Cercavo di ritrovarmi e non mi ritrovavo. La gioia più profonda si sprigionava dal fondo della mia anima, non potei parlare; non volli rivelare niente; sentivo in me qualche cosa di solenne e di sacro che mi fece chiedere un sacerdote. Vi fui condotto. Dopo averne avuto il permesso ne parlai come mi era possibile, in ginocchio e con il cuore tremante.

Tutto quello che posso dire è che, al momento del prodigio, la benda cadde dai miei occhi. Non una sola benda, ma una quantità di bende che mi avevano avvolto disparvero, una dopo l’altra, rapidamente, come la neve, il fango e il ghiaccio sotto l’azione del sole cocente.

Uscivo da una tomba, da un abisso di tenebre, ed ero vivo, perfettamente vivo. Ma piangevo. Vedevo nel fondo dell’abisso le miserie estreme alle quali ero stato strappato da una misericordia infinita. Rabbrividivo alla vista delle mie iniquità ed ero stupito, intenerito, sprofondato in ammirazione e riconoscenza. Come sono arrivato a questa conoscenza? Non saprei dirlo. Questo io so: che entrando in chiesa ignoravo tutto, uscendone vedevo chiaro”.

Il momento della morte è lo squarciarsi del nostro spazio-tempo come velo di Maya ed entrare noi sotto la Luce della Santità che Dio è.

In un baleno ci si mostrerà chi veramente noi siamo, cadranno dai nostri occhi le bende che impedivano di vedere e giudicarci nella Luce della Verità. Orpelli e illusione dilegueranno.

Quella Luce sarà a noi la trasparenza che ci rivelerà a noi stessi e sarà la beatitudine dell’abbraccio con l’Amore che è Dio o il lampo di Luce che ci mostrerà la nostra vita sciupata e l’orrore che  avremo noi di essa ci farà maledire noi stessi e sarà il buio in cui seppellirà il peccatore la sua l’eternità della sua esistenza di orrore, bestemmie e disperazione, come nella vita, rifiutando con continuità quella stessa Luce, secondo le libere scelte nella vita avremo di noi di questa.

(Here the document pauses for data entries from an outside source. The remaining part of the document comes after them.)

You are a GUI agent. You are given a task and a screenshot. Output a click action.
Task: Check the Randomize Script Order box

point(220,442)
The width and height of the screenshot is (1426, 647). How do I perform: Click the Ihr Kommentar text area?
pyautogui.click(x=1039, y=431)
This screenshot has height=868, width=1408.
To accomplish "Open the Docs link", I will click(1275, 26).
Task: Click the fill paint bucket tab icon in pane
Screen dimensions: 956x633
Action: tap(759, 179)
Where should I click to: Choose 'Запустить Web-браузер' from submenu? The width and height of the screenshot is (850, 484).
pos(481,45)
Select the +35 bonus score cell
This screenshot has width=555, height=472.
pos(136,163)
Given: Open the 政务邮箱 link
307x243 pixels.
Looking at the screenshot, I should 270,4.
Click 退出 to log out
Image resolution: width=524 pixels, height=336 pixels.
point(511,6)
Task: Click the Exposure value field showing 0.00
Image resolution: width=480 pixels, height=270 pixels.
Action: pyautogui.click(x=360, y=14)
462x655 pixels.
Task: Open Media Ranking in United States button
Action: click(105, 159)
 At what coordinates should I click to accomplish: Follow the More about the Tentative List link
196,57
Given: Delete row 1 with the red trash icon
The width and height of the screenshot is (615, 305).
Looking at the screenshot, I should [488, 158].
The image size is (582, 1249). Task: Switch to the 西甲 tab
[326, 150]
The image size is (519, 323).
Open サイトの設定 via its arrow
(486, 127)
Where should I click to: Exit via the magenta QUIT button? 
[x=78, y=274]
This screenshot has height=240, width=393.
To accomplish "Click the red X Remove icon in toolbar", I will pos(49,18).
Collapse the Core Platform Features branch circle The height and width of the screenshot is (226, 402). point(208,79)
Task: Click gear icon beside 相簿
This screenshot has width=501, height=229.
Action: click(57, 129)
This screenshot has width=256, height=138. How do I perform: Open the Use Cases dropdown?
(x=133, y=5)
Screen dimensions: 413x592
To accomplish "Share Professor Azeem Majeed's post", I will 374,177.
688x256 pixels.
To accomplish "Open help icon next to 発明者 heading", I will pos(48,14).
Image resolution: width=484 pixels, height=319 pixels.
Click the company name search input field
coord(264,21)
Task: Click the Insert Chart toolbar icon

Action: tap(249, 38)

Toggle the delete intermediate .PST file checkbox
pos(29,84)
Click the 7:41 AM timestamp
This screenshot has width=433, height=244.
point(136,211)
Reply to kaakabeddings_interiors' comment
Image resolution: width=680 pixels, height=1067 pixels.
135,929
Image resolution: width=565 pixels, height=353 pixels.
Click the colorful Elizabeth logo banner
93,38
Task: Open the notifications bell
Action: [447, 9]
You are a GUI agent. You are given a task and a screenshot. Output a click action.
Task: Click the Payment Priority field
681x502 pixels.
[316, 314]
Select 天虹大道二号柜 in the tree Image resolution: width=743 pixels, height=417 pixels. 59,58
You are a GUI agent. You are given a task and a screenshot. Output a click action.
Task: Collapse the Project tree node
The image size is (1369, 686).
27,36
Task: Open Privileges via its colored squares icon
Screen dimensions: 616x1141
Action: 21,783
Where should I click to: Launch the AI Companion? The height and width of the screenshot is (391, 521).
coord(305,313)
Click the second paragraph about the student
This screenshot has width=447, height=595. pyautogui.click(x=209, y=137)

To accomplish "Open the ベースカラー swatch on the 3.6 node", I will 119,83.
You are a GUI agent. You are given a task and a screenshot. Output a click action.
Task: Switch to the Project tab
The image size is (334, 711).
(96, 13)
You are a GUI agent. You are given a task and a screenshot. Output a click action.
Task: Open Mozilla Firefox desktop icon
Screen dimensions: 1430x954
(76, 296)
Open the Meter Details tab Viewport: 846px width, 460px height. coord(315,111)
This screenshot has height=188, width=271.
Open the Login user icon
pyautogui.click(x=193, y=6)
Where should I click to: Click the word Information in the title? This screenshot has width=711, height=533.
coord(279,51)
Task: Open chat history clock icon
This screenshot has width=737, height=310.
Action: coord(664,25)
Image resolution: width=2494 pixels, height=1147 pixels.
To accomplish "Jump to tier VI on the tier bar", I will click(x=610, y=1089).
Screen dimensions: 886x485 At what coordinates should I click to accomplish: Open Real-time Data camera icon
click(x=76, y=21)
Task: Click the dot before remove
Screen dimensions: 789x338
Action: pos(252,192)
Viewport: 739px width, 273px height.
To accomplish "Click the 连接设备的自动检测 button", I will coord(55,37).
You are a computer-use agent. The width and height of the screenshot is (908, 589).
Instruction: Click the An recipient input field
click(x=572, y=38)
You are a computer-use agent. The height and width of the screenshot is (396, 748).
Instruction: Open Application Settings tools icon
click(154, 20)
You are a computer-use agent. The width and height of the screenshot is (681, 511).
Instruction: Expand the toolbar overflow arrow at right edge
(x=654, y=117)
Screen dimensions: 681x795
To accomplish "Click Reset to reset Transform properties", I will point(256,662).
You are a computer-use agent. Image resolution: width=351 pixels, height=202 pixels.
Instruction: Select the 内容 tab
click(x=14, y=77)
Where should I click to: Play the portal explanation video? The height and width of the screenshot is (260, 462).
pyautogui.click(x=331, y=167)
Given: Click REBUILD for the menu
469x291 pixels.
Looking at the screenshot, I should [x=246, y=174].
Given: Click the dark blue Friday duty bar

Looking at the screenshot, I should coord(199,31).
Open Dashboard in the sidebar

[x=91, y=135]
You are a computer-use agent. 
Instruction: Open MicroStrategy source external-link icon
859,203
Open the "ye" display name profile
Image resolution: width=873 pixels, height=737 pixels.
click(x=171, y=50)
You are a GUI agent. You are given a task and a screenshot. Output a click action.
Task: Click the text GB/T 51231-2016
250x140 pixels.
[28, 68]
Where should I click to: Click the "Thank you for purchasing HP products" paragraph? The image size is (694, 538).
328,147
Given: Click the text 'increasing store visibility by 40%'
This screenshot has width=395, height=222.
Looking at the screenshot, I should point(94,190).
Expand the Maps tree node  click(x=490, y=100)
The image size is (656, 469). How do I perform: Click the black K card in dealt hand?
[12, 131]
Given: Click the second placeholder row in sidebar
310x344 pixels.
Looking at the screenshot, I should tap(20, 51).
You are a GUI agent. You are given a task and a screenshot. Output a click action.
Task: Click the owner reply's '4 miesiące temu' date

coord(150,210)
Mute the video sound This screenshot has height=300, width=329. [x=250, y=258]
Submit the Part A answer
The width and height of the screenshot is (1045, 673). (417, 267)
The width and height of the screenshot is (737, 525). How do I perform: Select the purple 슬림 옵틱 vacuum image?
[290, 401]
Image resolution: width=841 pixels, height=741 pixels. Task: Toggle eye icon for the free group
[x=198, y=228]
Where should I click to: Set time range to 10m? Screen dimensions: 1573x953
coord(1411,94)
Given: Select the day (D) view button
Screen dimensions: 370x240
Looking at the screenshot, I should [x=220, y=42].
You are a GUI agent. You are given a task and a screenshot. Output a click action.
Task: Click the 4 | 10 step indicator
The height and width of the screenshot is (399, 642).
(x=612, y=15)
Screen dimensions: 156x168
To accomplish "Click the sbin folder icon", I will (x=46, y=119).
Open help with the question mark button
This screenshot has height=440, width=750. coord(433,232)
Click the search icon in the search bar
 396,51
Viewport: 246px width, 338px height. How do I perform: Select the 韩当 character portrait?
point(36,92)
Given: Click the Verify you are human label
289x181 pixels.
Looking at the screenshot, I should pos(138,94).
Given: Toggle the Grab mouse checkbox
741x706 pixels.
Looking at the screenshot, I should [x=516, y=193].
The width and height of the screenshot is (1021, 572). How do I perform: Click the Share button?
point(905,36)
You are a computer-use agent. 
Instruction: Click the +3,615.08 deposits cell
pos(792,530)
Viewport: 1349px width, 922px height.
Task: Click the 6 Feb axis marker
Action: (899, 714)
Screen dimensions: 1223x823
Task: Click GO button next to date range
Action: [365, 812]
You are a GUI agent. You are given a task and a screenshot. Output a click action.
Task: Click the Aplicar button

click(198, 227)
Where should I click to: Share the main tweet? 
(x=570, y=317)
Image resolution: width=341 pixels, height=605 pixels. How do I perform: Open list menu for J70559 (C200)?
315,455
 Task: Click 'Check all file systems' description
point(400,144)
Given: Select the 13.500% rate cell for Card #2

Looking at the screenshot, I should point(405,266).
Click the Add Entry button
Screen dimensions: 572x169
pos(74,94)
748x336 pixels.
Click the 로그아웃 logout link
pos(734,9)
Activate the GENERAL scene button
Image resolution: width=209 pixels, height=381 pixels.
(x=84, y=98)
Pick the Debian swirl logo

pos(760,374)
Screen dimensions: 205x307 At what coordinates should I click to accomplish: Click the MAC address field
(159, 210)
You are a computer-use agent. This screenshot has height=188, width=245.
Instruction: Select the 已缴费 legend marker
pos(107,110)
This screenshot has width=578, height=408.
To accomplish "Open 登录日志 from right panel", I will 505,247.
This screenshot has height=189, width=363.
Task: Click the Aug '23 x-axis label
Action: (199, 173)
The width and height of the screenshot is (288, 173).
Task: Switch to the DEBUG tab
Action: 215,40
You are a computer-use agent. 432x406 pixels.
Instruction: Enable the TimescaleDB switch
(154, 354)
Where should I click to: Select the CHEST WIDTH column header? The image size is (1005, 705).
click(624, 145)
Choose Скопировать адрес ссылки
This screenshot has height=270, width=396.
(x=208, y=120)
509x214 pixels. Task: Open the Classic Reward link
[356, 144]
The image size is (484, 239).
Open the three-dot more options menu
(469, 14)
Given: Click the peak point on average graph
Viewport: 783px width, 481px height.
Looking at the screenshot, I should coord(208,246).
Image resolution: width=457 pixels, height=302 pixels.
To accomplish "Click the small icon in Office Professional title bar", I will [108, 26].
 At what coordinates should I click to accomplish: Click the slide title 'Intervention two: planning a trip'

Tutti i miracolosamente convertiti raccontano della Luce che improvvisa sfolgora e li svela a loro stessi, mostra l’orrido dei loro peccati, fa cadere dagli occhi le bende che le oscurano. Ma è Luce della misericordia e introduce nella Resurrezione.

Quaggiù dunque è la misericordia, al momento della morte, che compie passaggio dalla dimensione dello spazio-temporale alla dimensione dell’eternità sarà giustizia, che darà ultima definitiva ultima legittimazione alle libere nostre scelte della vita.

Convertiamoci e crediamo al vangelo( Mc 1,15),  prima che il tempo per  noi sia compiuto!